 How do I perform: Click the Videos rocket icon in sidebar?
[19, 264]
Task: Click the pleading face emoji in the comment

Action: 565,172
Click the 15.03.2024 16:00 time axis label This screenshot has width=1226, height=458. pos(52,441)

● ● ● ●

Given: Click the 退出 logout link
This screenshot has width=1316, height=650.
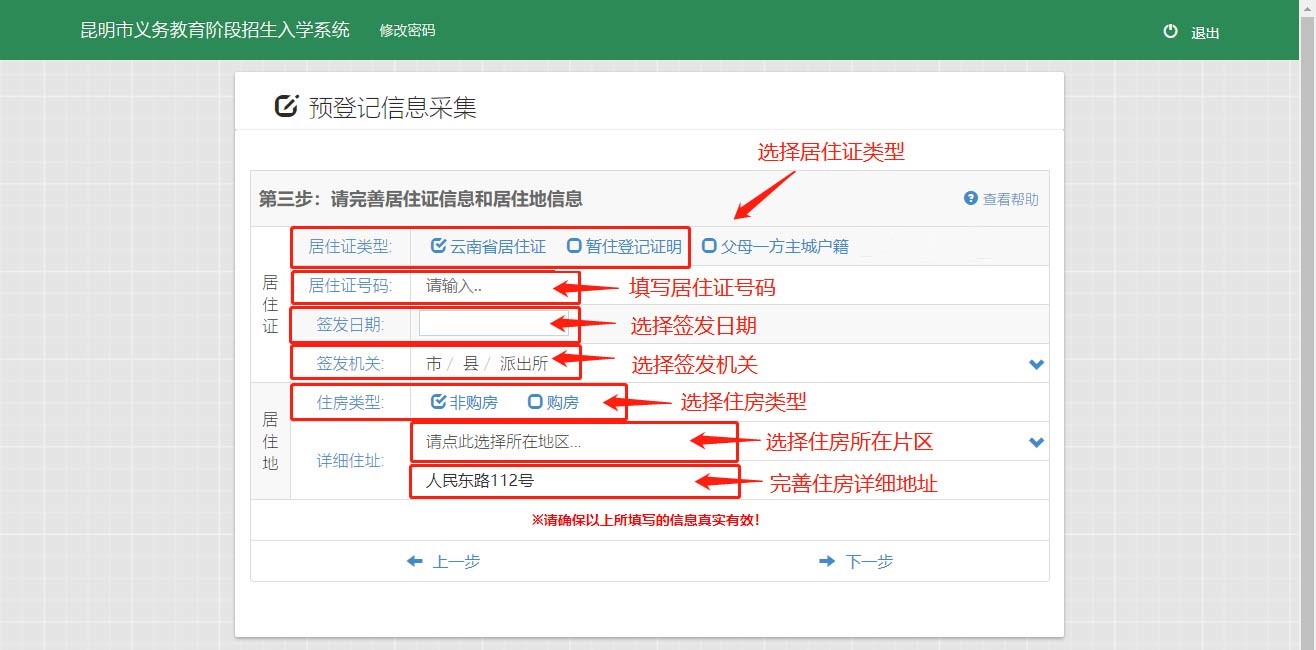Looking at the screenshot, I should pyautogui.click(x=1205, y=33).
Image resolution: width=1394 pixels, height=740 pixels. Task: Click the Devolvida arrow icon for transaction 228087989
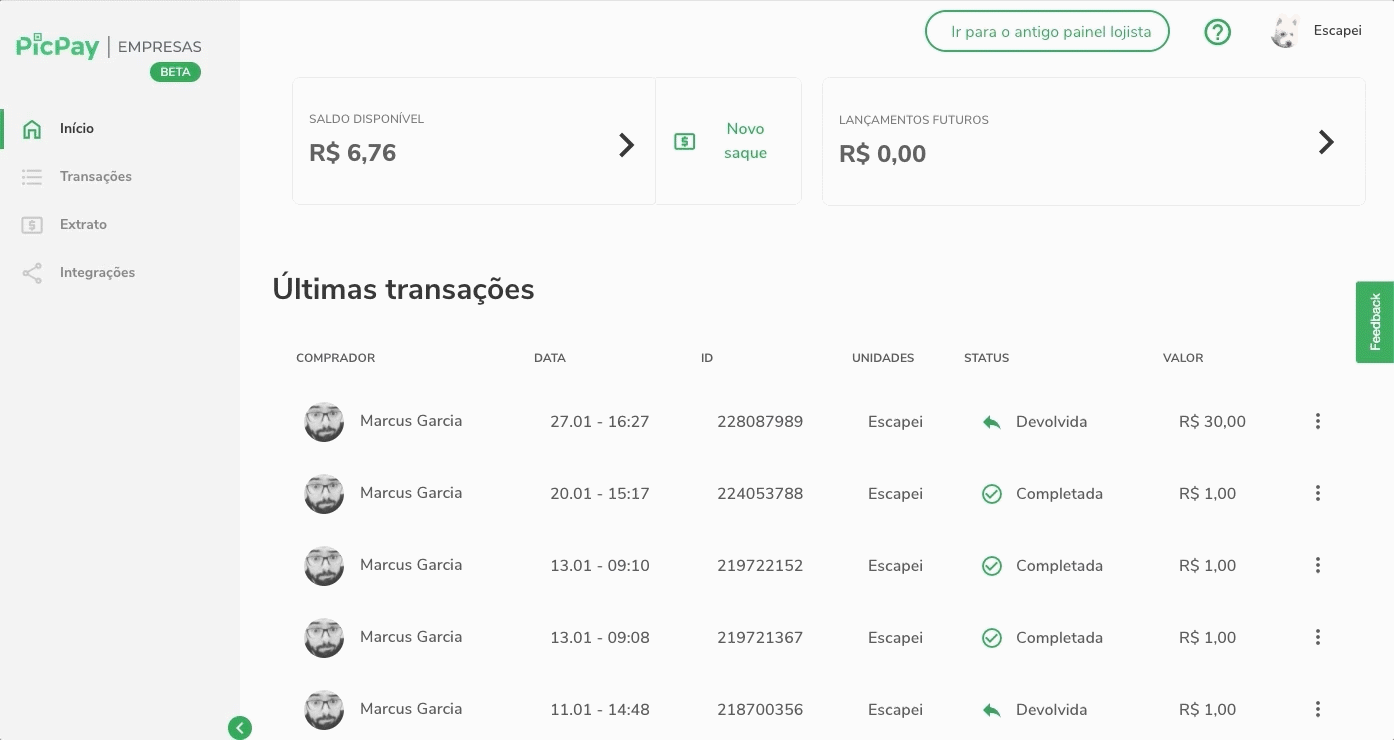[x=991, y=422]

● ● ● ●

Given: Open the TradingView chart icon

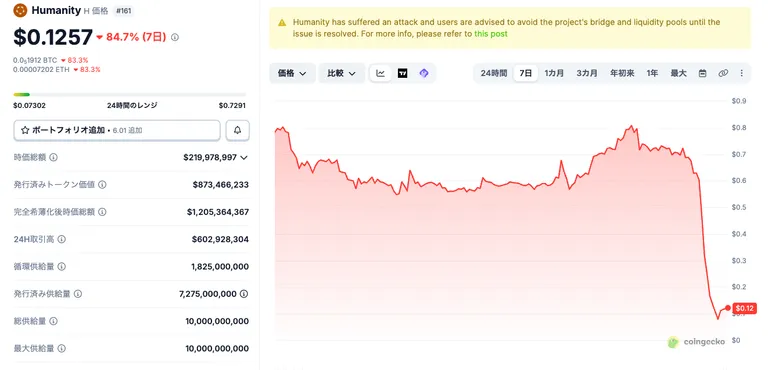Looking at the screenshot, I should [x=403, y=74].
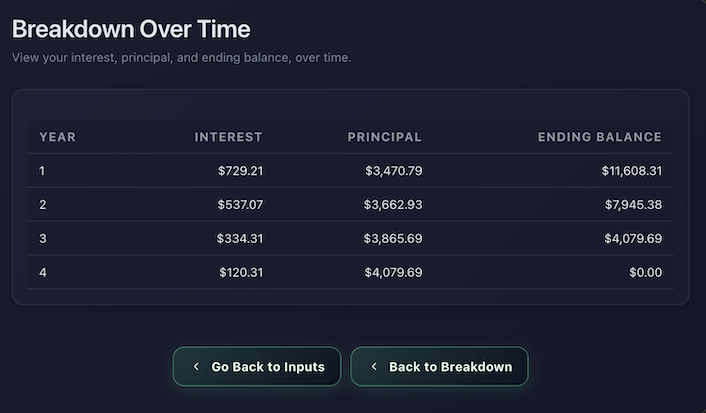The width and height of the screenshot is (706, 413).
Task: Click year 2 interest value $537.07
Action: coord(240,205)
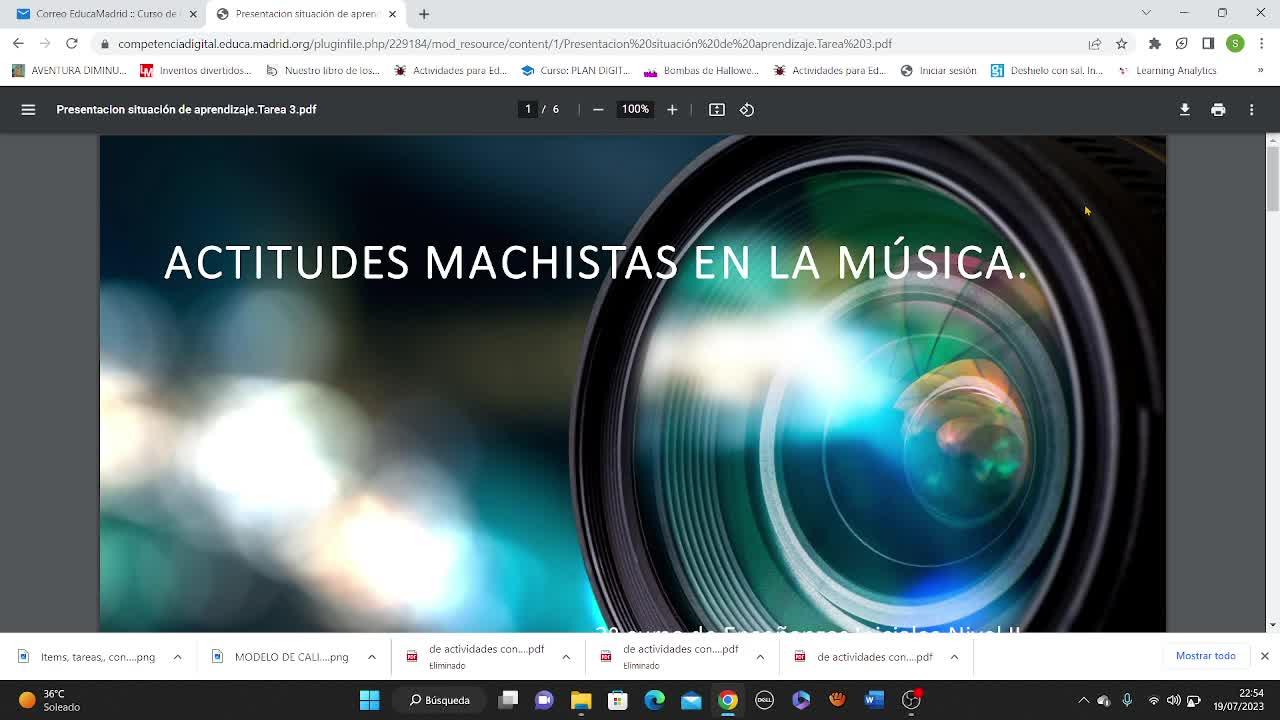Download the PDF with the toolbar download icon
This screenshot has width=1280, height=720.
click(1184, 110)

● ● ● ●

Start with the line above that contains "How do I perform: Click" and end with the line that contains "Click the 15.03.2024". Write out those lines exactly, and only those.

 How do I perform: Click the Videos rocket icon in sidebar?
[19, 264]
Task: Click the pleading face emoji in the comment

Action: 565,172
Click the 15.03.2024 16:00 time axis label This screenshot has width=1226, height=458. pos(52,441)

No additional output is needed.